> _Textauszug_
Gespräch mit Professor Isikara vom Erdbeben-Observatorium der Bosporus Universität Istanbul

(16. August 2001)

IP: Nach dem Marmara-Erdbeben sind Sie häufig im Fernsehen und in Schulen aufgetreten und haben darüber gesprochen, wie man sich im Falle eines Erdbebens verhalten muß. Sind für Verhaltensänderungen solche Maßnahmen ausreichend? Wie bewerten Sie Ihre Erfahrungen?


Ich habe mit diesen Arbeiten bereits im Jahr 1991 begonnen. Aber, um es offen zu sagen: Es gab nicht viele die darauf gehört haben. 1996 habe ich zusammen mit dem obersten Schulrat von Istanbul begonnen, in Istanbul Erdbeben-Wochen durchzuführen. Drei Jahre vor dem Erdbeben. Und in diesen drei Jahren haben wir in den Schulen Istanbuls diese Veranstaltungen durchgeführt. Wann haben wir den Nutzen davon gesehen? Am 13. September 1999, am Tag der Schuleröffnung, als das erste starke Nachbeben war. Die Schüler haben sich genau richtig verhalten. Die Schulräte haben mir erklärt, daß die Schüler zu 95 Prozent nicht in Panik geraten sind. Genau im Gegenteil: sie haben eingesetzt, was sie gelernt haben.
Wenn Sie nun auf die Tätigkeiten nach dem Erdbeben schauen, dann bin ich seitdem in 47 Provinzen und drei Großstädte gegegangen. Ohne jetzt von Istanbul zu sprechen. In diesen Provinzen und Städten wurden von den Landräten oder Gouverneuren Konferenzräume zur Verfügung gestellt. Dorthin haben wir Schüler verschiedener Schulen eingeladen. Dann haben wir uns unterhalten - genau wie ich es an Istanbuler Schulen gemacht habe.
Warum habe ich Kinder als Zielgruppe gewählt? Zum ersten: sie lernen sehr schnell. Zum zweiten: ich erreiche mit einem Schüler gleich drei Personen. Denn die Schüler geben ihr Wissen an Vater und Mutter weiter. Ich habe auch mit vielen Eltern getroffen. Nachdem die Kinder mir zugehört hatten und nach Hause kamen, haben sie beispielsweise das Bett vom Fenster weggerückt oder dafür gesorgt, daß die Schränke in der Wand verankert wurden. Sie haben angefangen, was sie gelernt haben an ihre Eltern weiterzugeben.

> _Gesammelte Daten_

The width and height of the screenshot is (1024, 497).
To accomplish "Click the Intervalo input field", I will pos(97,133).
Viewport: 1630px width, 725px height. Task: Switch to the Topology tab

> _Arbeitsaufträge_
A – Beantworten Sie anhand des Interviews über Erdbebenaufklärung die folgenden Fragen:
(i) In welchem Jahr begann der Professor zusammen mit dem obersten Schulrat von Istanbul, Erdbeben-Wochen durchzuführen?
(ii) Wie viel Prozent der Schüler gerieten laut den Schulräten beim ersten starken Nachbeben nicht in Panik?
(iii) Welche zwei Gründe nennt der Professor dafür, Kinder als Zielgruppe gewählt zu haben?
B – Führen Sie das Interview über Erdbebenaufklärung im Anschluss an seinen letzten Satz weiter.

> _Lösungen_
A –
(i) 1996.
(ii) 95 Prozent.
(iii) Kinder lernen sehr schnell, und mit einem Schüler erreicht er gleich drei Personen, weil die Schüler ihr Wissen an Vater und Mutter weitergeben.

B –
Kann ich diese ganze Arbeit allein leisten? Natürlich nicht. Man muß realistisch sein. Darum sind wir im Gespräch mit dem Bildungsministerium. Ich habe dem Bildungsminster sehr nachdrücklich vorgeschlagen, Katastrophenschutz-Stunden in den Lehrplan aufzunehmen. Anfang vergangener Woche habe ich mit dem Vorsitzenden der Lehrplankommission (Talim ve Terbiye Kurulu) gesprochen. Sie haben sich meine Vorschläge angehört. Mein Vorschlag ist, es als ein besonders Fach zu unterrichten. Sie wollen es eher zwischen verschiedene Unterrichtreihen einstreuen. Die Katastrophenschutz-Unterrichtsreihe soll als Schwerpunkt Erdbeben haben. Aber daneben gibt es auch noch andere Naturkatastrophen wie beispielsweise Überflutungen. Wir wollen den Schülern dann, gemäß ihrer Altersgruppe, einfache Lebensrettungsmaßnahmen und Erste Hilfe beibringen. Auch dies werden die Schüler wieder mit nach Hause tragen. Für diese Lebensrettungs- und Erste-Hilfe-Kurse können sie von den regionalen Gesundheitsdiensten Unterstützung erhalten.
Warum nun diese Kursinhalte? Nach einem Erdbeben sind Sie zunächst mit Ihrer Familie, Ihren Nachbarn, in Ihrem Stadtviertel allein. Es dauert bis Notfallhelfer und Erste-Hilfe-Kräfte eintreffen. Aber wenn ein Nachbar oder Freund verschüttetet worden oder ein Bekannter verletzt worden ist, können Sie, wenn Sie vorbereitet sind, zumindest bis Helfer eintreffen, dem Verschütteten die Hand reichen. Wenn sie einfache Rettungstechniken beherrschen, können Sie ihn vielleicht befreien. Wenn es eine Blutung gibt, können Sie sie vielleicht stillen. Schnell zu helfen ist sehr wichtig. Sie können vielleicht das Leben Ihres Nachbarn oder Ihres Freundes retten. Darum bestehe ich auf diese Vorbereitungsprogramme.
Es zielt darauf, das Bewußtsein zu schärfen.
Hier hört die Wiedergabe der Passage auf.